ヒットマンズ・レクイエムのMakiのレビュー・感想・評価

ヒットマンズ・レクイエム(2008年製作の映画)
3.5
原題:IN BRUGES
公開:2008年
視聴:U-NEXT(字幕)


⚡ネタバレあります⚡


『イニシェリン島の精霊』が面白かったので、15年前に公開された同じ監督・主演コンビ映画も続けて観た。

舞台はベルギーの古都ブルージュ、霧が立ち込めるおとぎ話のような街に殺し屋コンビがやってくる、表向きは観光で。

新米の殺し屋レイ(演:コリン・ファレル)、まだやんちゃぽさも垣間見えて若い。でも深い後悔と自責に苛まれている。

ベテランの殺し屋ケン(演:ブレンダン・グリーソン)は律儀で文化や歴史に精通している。この凸凹コンビっぷりがおかしくて、その関係性は『イニシェリン島の精霊』にも通ずるところ。
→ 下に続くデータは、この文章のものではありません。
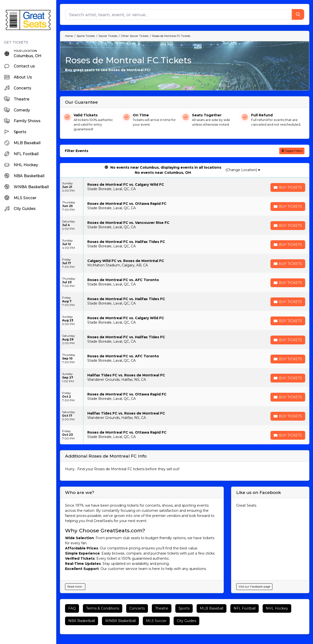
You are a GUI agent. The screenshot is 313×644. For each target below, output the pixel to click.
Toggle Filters (292, 151)
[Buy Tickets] (288, 187)
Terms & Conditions (103, 608)
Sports (184, 608)
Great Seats (246, 505)
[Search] (178, 14)
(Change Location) (243, 170)
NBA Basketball (82, 621)
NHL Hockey (277, 608)
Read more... (75, 586)
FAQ (72, 608)
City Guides (186, 621)
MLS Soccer (156, 621)
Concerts (137, 608)
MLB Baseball (211, 608)
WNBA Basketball (120, 621)
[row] (184, 187)
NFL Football (244, 608)
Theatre (162, 608)
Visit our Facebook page (254, 586)
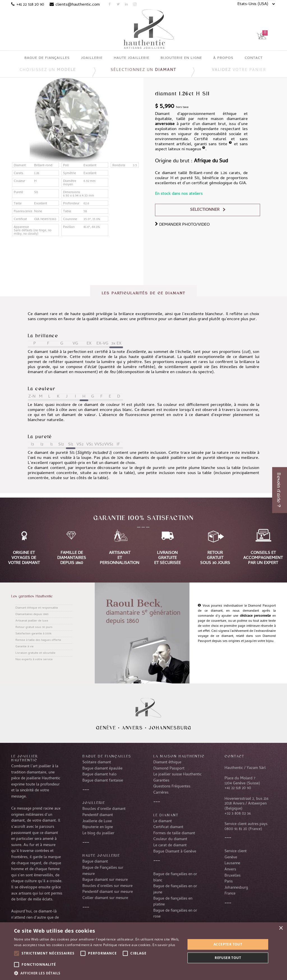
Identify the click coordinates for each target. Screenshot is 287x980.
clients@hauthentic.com (78, 5)
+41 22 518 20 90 (30, 5)
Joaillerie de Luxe (97, 821)
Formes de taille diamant (174, 834)
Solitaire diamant (97, 762)
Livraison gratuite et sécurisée (35, 653)
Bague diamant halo (100, 775)
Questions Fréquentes (172, 786)
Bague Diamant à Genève (174, 851)
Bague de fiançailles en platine (173, 902)
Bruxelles (233, 876)
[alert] (143, 951)
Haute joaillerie (101, 855)
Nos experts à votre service (34, 659)
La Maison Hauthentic (179, 756)
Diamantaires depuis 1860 (32, 614)
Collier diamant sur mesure (105, 898)
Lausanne (232, 863)
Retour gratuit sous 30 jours (34, 627)
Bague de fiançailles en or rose (175, 914)
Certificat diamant (168, 827)
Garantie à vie (24, 647)
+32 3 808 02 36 (238, 814)
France (230, 894)
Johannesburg (170, 727)
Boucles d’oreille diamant (104, 809)
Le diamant (162, 821)
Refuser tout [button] (228, 958)
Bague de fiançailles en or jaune (175, 889)
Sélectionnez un (143, 70)
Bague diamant (95, 862)
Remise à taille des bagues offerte (38, 640)
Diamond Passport (169, 768)
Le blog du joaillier (98, 834)
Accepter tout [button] (228, 944)
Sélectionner (205, 210)
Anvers (132, 727)
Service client (236, 851)
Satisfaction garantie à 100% (33, 634)
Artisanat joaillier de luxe (32, 621)
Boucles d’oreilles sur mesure (108, 886)
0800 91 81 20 (236, 829)
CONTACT (235, 756)
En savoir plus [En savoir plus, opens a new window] (164, 945)
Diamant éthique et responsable (37, 608)
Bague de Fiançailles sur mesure (103, 871)
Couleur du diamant (170, 839)
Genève (106, 727)
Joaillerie (94, 802)
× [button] (281, 928)
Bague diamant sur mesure (105, 880)
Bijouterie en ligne (98, 827)
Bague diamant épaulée (102, 768)
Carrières (161, 793)
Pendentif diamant (98, 815)
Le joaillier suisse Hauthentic (177, 775)
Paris (228, 881)
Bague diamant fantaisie (103, 781)
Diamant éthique (167, 762)
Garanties (161, 781)
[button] (97, 973)
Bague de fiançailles (107, 756)
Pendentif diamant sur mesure (108, 892)
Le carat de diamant (170, 845)
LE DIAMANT (166, 815)
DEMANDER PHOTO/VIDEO (182, 225)
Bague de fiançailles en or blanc (175, 877)
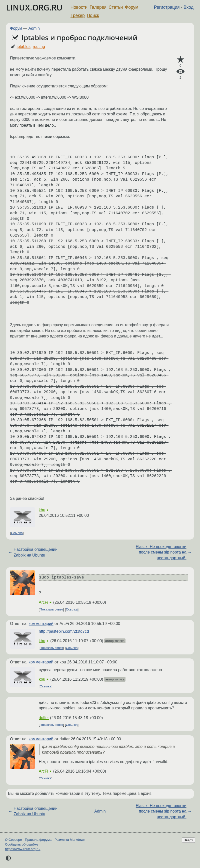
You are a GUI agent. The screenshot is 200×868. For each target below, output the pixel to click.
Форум (132, 7)
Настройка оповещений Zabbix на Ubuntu (35, 552)
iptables (24, 46)
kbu (42, 510)
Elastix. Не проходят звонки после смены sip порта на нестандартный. (161, 552)
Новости (79, 7)
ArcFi (43, 602)
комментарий (41, 623)
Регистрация (167, 7)
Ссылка (17, 533)
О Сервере (13, 839)
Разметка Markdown (70, 839)
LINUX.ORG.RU (34, 7)
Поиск (93, 16)
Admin (34, 28)
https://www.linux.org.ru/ (23, 849)
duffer (44, 718)
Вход (189, 7)
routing (39, 46)
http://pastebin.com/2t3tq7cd (64, 631)
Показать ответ (52, 610)
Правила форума (38, 839)
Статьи (116, 7)
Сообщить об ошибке (22, 844)
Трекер (78, 16)
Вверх (188, 840)
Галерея (98, 7)
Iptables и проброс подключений (80, 37)
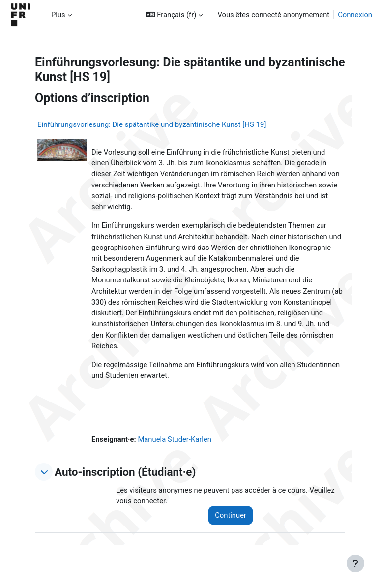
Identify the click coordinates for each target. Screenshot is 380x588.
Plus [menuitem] (58, 15)
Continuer (231, 515)
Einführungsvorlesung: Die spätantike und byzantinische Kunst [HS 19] (151, 124)
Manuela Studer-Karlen (175, 439)
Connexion (355, 15)
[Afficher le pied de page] (355, 563)
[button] (175, 15)
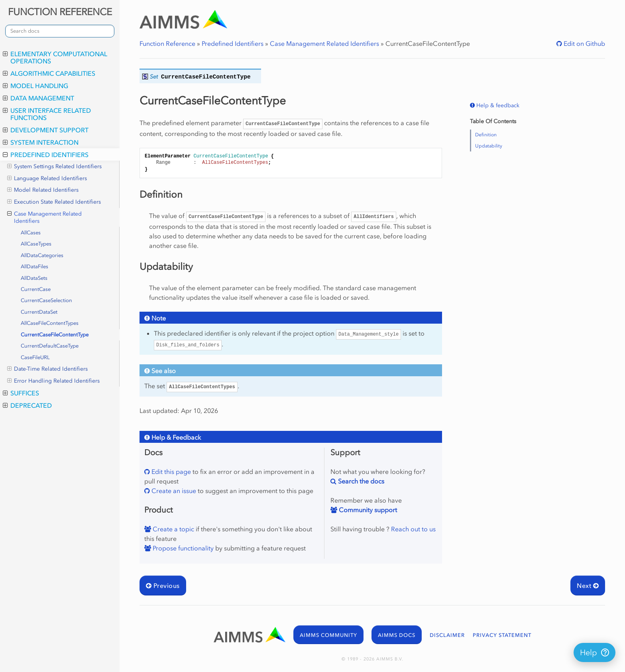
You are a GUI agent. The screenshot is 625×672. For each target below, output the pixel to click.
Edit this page (170, 472)
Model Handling (35, 86)
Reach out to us (413, 529)
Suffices (21, 393)
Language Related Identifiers (47, 179)
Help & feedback (497, 105)
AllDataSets (34, 278)
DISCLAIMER (447, 635)
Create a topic (173, 529)
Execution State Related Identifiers (54, 202)
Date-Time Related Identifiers (47, 369)
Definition (486, 135)
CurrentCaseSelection (46, 300)
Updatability (489, 146)
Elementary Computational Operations (55, 57)
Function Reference (167, 43)
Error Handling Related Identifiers (53, 381)
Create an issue (173, 491)
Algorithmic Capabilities (49, 73)
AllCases (31, 232)
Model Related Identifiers (43, 190)
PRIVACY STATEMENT (502, 635)
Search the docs (360, 481)
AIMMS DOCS (397, 635)
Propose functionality (182, 548)
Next (588, 586)
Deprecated (27, 405)
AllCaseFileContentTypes (49, 323)
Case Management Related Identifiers (44, 217)
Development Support (45, 130)
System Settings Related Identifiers (54, 167)
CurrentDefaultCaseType (49, 346)
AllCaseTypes (36, 244)
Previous (163, 586)
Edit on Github (584, 43)
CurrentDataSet (39, 312)
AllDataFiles (34, 266)
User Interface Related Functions (47, 114)
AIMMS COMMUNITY (328, 635)
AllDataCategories (42, 255)
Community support (367, 510)
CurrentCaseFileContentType (55, 334)
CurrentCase (35, 289)
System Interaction (41, 142)
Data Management (38, 98)
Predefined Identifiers (45, 155)
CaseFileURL (35, 357)
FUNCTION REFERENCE (60, 12)
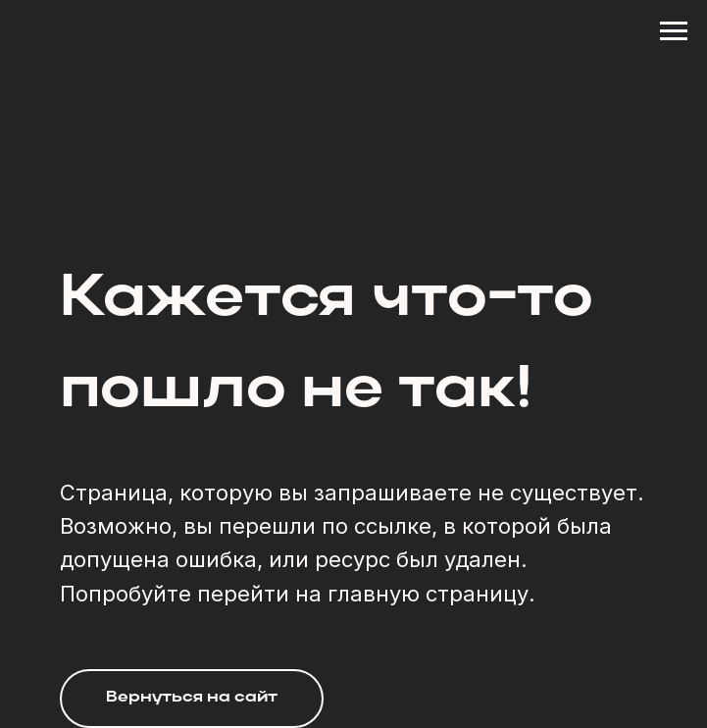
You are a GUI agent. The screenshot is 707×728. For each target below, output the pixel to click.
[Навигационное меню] (674, 31)
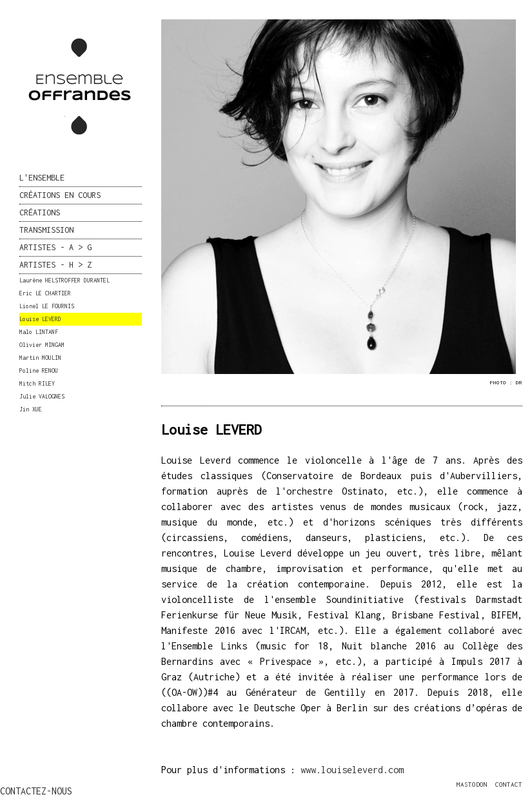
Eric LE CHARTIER (45, 293)
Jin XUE (30, 409)
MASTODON (472, 784)
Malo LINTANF (39, 331)
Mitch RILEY (37, 383)
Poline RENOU (39, 370)
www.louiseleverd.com (352, 769)
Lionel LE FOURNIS (46, 306)
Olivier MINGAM (42, 344)
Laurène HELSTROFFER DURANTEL (64, 280)
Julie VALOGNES (42, 396)
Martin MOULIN (40, 357)
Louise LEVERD (40, 319)
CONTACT (509, 784)
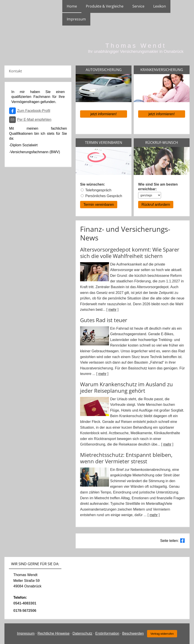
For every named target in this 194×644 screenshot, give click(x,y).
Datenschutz (82, 633)
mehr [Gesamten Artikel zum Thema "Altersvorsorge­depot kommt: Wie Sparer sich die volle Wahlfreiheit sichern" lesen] (112, 310)
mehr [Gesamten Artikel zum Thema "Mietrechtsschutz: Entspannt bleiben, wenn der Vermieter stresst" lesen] (153, 515)
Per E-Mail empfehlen (34, 120)
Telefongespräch (98, 190)
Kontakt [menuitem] (16, 71)
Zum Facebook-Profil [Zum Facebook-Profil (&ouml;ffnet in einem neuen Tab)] (34, 110)
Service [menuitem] (138, 6)
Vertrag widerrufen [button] (162, 634)
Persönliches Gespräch (104, 196)
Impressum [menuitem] (76, 19)
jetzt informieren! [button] (103, 114)
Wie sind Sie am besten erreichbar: (158, 187)
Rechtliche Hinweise (54, 633)
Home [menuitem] (72, 6)
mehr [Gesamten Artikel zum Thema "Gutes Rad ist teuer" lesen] (102, 374)
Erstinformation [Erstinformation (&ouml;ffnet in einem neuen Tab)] (107, 633)
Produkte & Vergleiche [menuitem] (105, 6)
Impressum (26, 633)
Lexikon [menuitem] (160, 6)
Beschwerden (133, 633)
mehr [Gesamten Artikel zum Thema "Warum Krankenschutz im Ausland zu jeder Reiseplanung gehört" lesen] (167, 444)
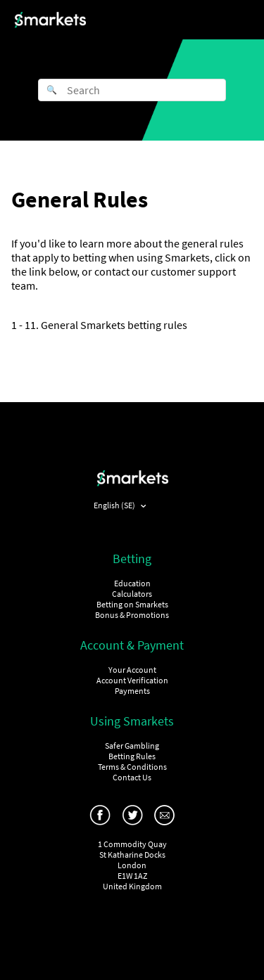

怪しげな女クロエ(演:クレマンス・ポエジー)、見覚えあるわ… ああ『TENET』の序盤に出てくる女性学者だ。

小男俳優ジミー。演じるのはピーター・ディンクレイジに少し似てるか、ジョーダン・プレンティスという別人。

マフィアのボス=ハリーは、独自ルール=血の掟を何が何でも守り抜くのでお馴染みレイフ・ファインズ。

殺し屋にたじろがないホテルの女主人ナタリー(演:エリザベス・ベリントン)も印象的。

終盤、鐘楼でのケンの決断と実行に鳥肌がたつ。残り少ない命を悟ったとはいえ、そこまでする!

ブルージュの聖誕祭広場で、ボスがレイを追い詰める。貫通しづらいダムダム弾を数発胴体に撃ち込むがなぜか一発貫通(逸れてか?)して小男ジミーに当たってしまうのが皮肉。ここでやっぱりボスが独自ルールを守り抜くのが伏線回収。

仮装の集いのなか運ばれてゆく瀕死のレイは、ヒエロニムス・ボスの絵画「最後の審判」に迷い込んだようだった。